Hujan benar-benar turun deras malam itu. Suara gemuruh serta kilatan-kilatan petir saling bersahutan dengan kerasnya suara angin yang menarik ulur ranting-ranting pohon. Suara retakan dahan ranting yang patah oleh kuatnya angin. Lalu guntur kembali menggelegar. Gelap. Menakutkan. Hancur.
Sama seperti hatinya. Si gadis yang tengah menangis kencang di sudut kamarnya.
Kalau saja sang guntur tak marah dan si hujan tidak turun sederas malam ini, mungkin kalian akan mendengarnya dengan jelas. Suara tangisannya yang begitu memilukan. Mungkin kau tidak akan tahan mendengarnya. Suara tangisan itu akan menyayat-nyayat hatimu, seakan ingin memberitahumu bagaimana pedihnya luka yang tengah ia rasakan saat ini. Luka karena ia telah kehilangan seseorang—ah, bukan, separuh jiwanya. Hidupnya. Cintanya.

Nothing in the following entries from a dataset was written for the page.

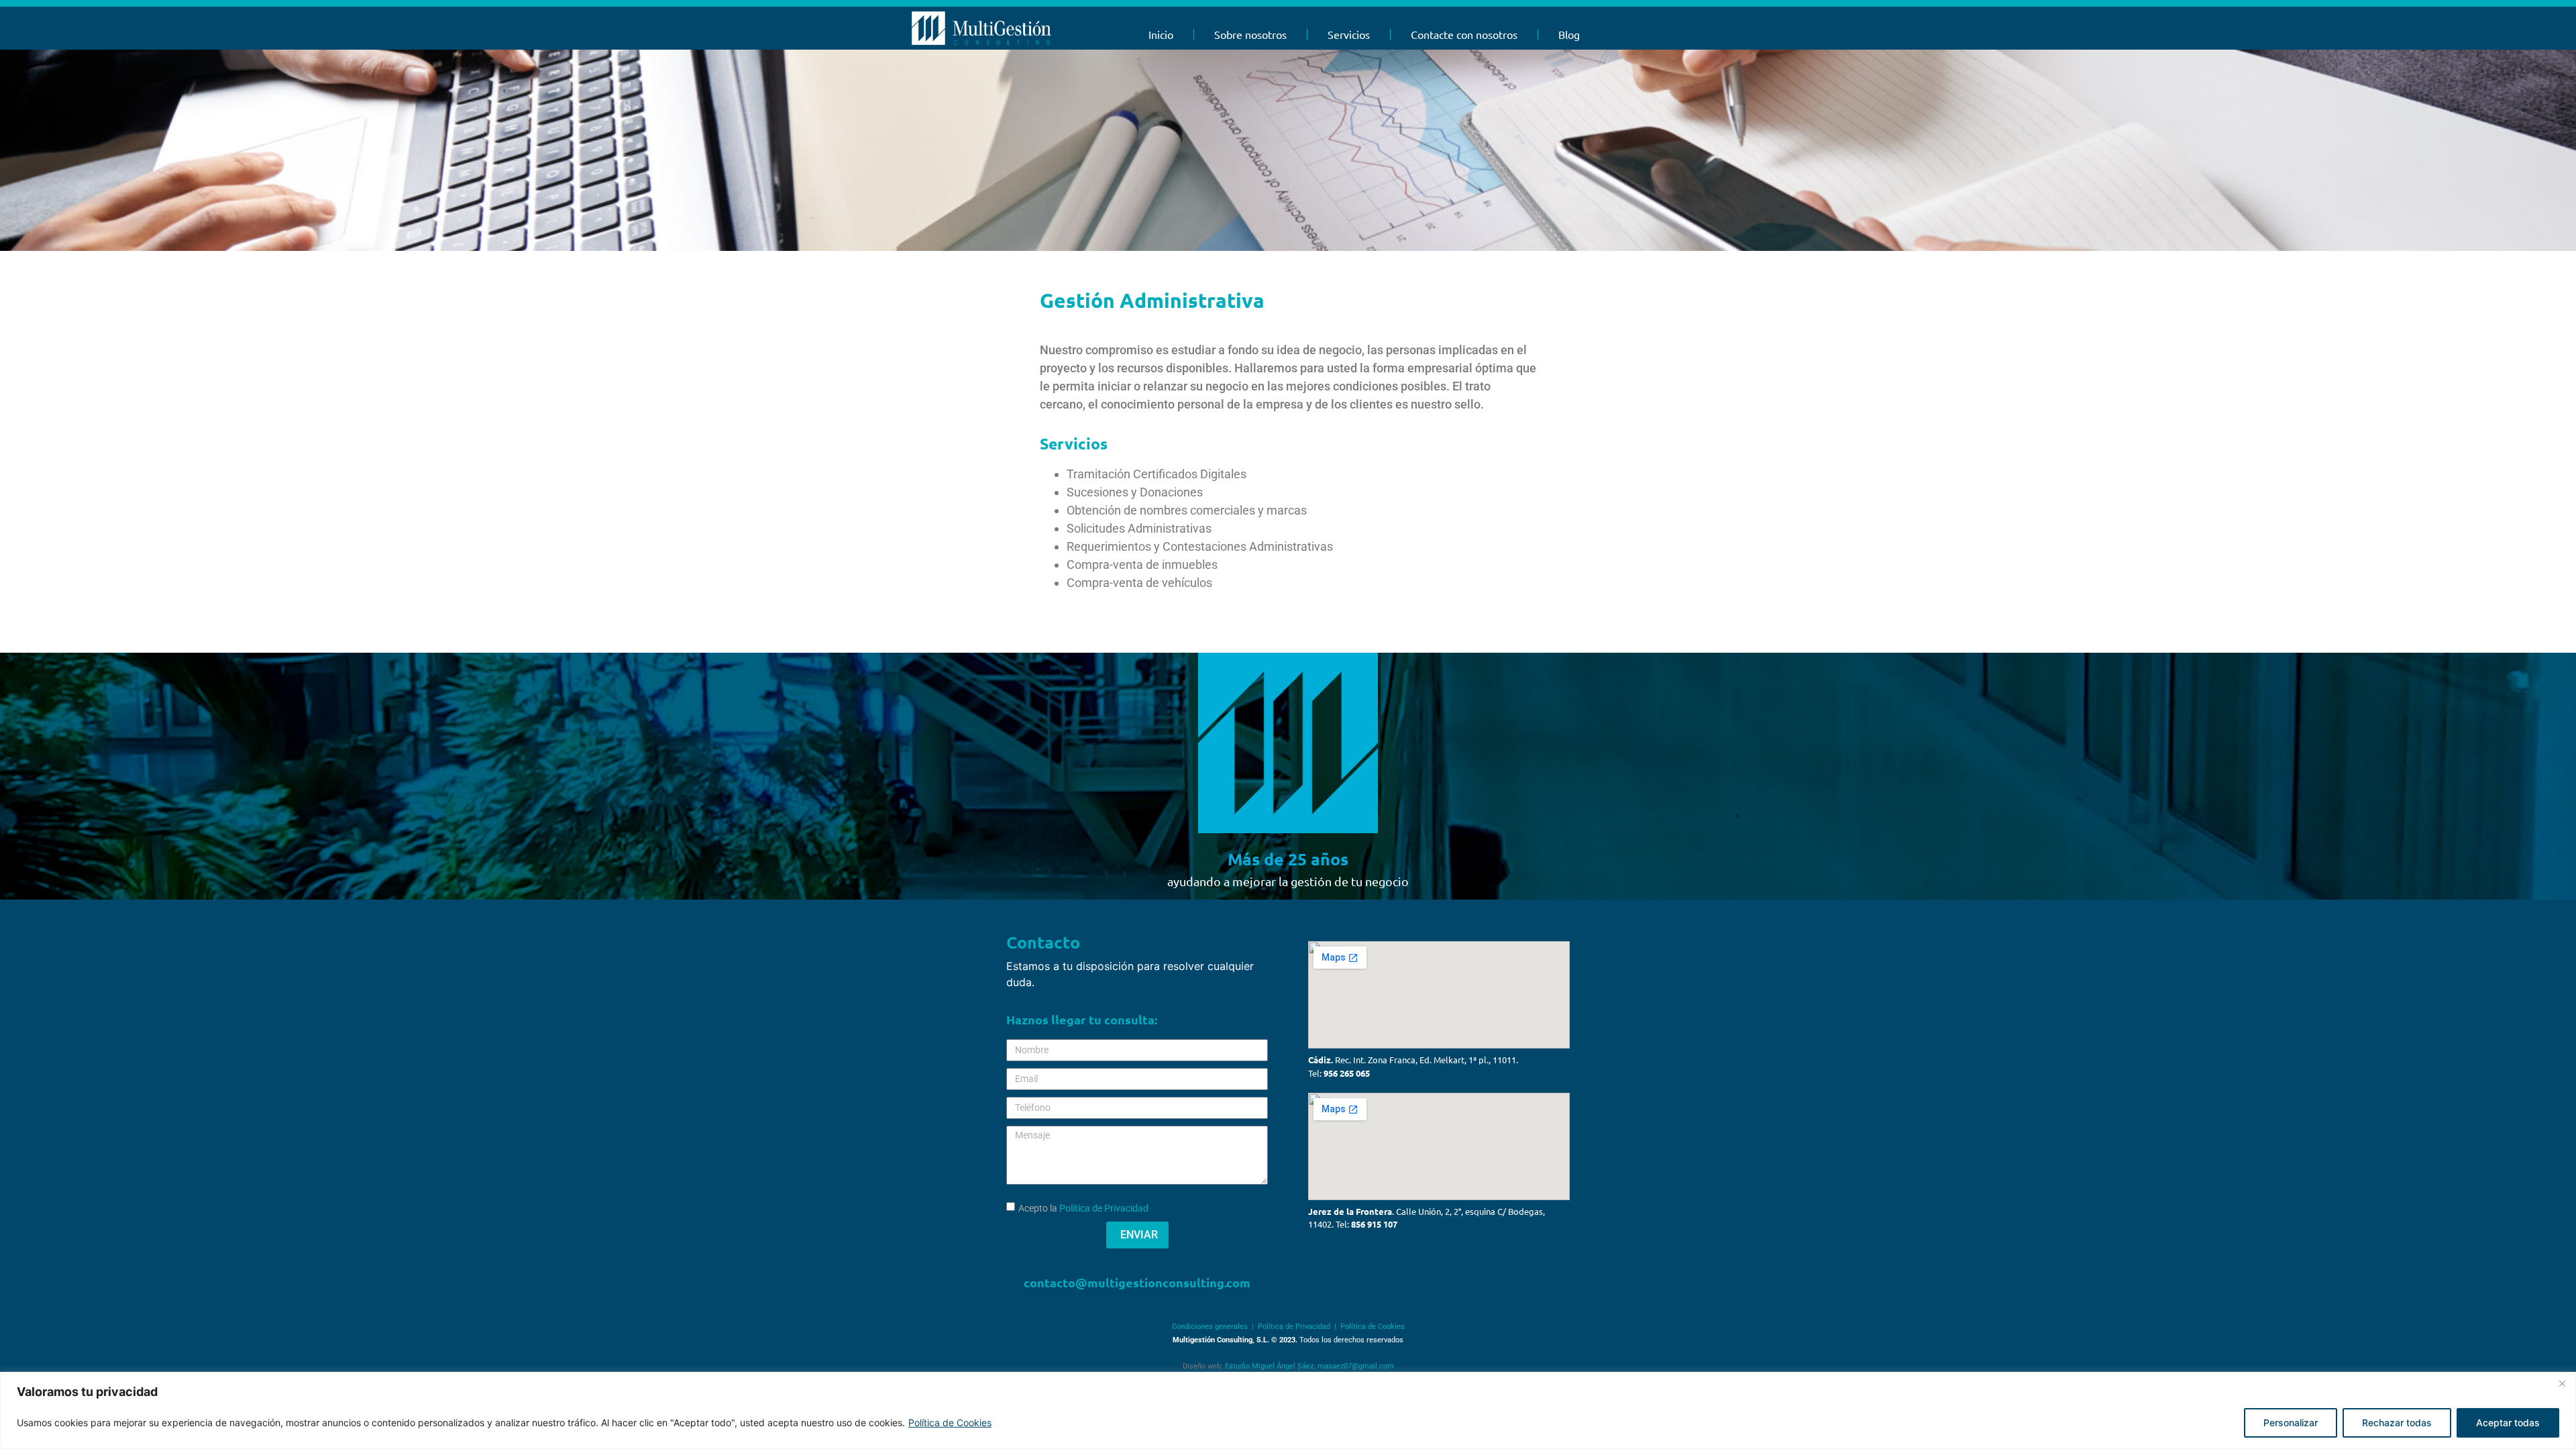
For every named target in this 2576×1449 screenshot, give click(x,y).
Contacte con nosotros (1464, 34)
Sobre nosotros (1250, 34)
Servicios (1349, 34)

Tadi pagi, segalanya masih baik-baik saja. Ia masih bangun lima menit setelah alarmnya berbunyi. Lalu membersihkan diri, kemudian bersiap-siap. Kekasihnya, Adam, berjanji akan menjemputnya pagi ini dan mereka akan menghabiskan akhir pekan bersama. Mengunjungi tempat wisata di daerah perbukitan lalu menghabiskan waktu dengan piknik berdua di salah satu bukit disana. Adam sudah pernah kesana katanya, dan pemandangannya sangat indah. Mengajaknya kesana sudah menjadi keinginan Adam sejak dulu. Dan ia tentu saja mengiyakan.
Rencana yang indah di hari yang indah ini. Langit tampak cerah dan tak sedikit pun ada tanda awan hitam. Ia pun tersenyum hangat saat melihat cuaca yang indah pagi itu. Entah mengapa ia merasa sangat bahagia hari ini.
Tapi senyumannya sirna kala mengangkat telepon dari Adam setelahnya. Bukan, bukannya ia tidak senang mendapat telepon dari Adam, namun kabar yang didapatnya pagi itu yang membuat hatinya seakan tertusuk ribuan duri.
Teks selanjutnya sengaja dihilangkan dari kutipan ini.